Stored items

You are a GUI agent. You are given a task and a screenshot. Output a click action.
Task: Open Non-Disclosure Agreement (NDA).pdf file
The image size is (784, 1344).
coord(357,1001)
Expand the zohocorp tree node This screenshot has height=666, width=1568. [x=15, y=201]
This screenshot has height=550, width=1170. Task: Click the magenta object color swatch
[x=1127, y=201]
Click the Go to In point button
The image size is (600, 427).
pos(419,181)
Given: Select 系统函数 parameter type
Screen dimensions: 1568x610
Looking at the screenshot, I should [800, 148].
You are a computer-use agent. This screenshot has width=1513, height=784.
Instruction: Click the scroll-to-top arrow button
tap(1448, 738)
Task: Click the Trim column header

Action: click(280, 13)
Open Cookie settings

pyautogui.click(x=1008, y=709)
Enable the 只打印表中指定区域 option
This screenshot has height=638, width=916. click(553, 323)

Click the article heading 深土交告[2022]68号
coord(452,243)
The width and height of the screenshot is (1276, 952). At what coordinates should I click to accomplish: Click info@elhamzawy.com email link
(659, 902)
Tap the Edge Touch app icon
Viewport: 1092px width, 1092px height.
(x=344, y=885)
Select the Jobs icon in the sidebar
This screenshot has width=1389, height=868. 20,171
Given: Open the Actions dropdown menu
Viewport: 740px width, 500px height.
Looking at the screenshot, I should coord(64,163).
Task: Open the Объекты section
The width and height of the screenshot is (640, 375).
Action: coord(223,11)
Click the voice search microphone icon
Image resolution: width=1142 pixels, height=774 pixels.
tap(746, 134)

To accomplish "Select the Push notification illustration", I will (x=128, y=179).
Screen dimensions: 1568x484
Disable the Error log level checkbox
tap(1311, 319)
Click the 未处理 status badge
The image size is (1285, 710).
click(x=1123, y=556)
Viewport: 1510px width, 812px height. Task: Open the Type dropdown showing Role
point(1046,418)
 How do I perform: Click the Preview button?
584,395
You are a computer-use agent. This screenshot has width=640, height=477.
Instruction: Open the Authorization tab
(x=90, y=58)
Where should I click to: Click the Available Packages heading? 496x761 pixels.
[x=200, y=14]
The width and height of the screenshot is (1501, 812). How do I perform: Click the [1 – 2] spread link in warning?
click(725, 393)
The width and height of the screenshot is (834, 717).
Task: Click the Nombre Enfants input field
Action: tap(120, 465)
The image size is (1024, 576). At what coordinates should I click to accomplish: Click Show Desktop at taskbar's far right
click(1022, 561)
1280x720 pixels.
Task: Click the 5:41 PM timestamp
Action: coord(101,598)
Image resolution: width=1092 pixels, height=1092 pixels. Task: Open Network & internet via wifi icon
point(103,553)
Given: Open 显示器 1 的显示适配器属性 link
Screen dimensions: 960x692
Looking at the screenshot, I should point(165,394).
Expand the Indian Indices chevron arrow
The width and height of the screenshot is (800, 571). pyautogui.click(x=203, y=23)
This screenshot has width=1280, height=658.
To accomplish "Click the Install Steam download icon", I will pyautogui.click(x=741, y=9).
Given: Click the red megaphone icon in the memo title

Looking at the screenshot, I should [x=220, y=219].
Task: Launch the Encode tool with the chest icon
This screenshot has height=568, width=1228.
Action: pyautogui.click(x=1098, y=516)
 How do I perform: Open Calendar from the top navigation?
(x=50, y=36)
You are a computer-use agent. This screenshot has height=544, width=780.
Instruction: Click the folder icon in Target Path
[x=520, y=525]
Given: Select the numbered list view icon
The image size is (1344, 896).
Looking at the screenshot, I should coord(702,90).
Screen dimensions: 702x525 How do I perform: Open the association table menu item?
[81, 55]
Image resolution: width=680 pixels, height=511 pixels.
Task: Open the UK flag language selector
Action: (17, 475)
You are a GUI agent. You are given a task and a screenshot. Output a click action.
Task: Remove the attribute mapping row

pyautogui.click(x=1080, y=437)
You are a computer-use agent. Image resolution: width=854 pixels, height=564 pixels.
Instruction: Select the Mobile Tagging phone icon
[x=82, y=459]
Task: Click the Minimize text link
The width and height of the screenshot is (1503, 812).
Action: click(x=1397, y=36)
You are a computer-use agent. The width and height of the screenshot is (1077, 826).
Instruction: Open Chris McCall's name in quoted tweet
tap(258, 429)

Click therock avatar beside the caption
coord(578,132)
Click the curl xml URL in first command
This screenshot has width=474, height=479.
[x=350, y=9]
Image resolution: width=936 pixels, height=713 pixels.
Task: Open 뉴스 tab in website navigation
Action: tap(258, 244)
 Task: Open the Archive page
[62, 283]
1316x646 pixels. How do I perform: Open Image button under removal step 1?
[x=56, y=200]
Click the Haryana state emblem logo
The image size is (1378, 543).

**PROBLEM**
Please repeat the lines above exactly, beginning with the line that contains "Instruction: Open Chris" and ending with the final one.

**YOUR RESPONSE**
Instruction: Open Chris McCall's name in quoted tweet
tap(258, 429)

Click therock avatar beside the caption
coord(578,132)
Click the curl xml URL in first command
This screenshot has width=474, height=479.
[x=350, y=9]
Image resolution: width=936 pixels, height=713 pixels.
Task: Open 뉴스 tab in website navigation
Action: tap(258, 244)
 Task: Open the Archive page
[62, 283]
1316x646 pixels. How do I perform: Open Image button under removal step 1?
[x=56, y=200]
Click the Haryana state emblem logo
The image size is (1378, 543).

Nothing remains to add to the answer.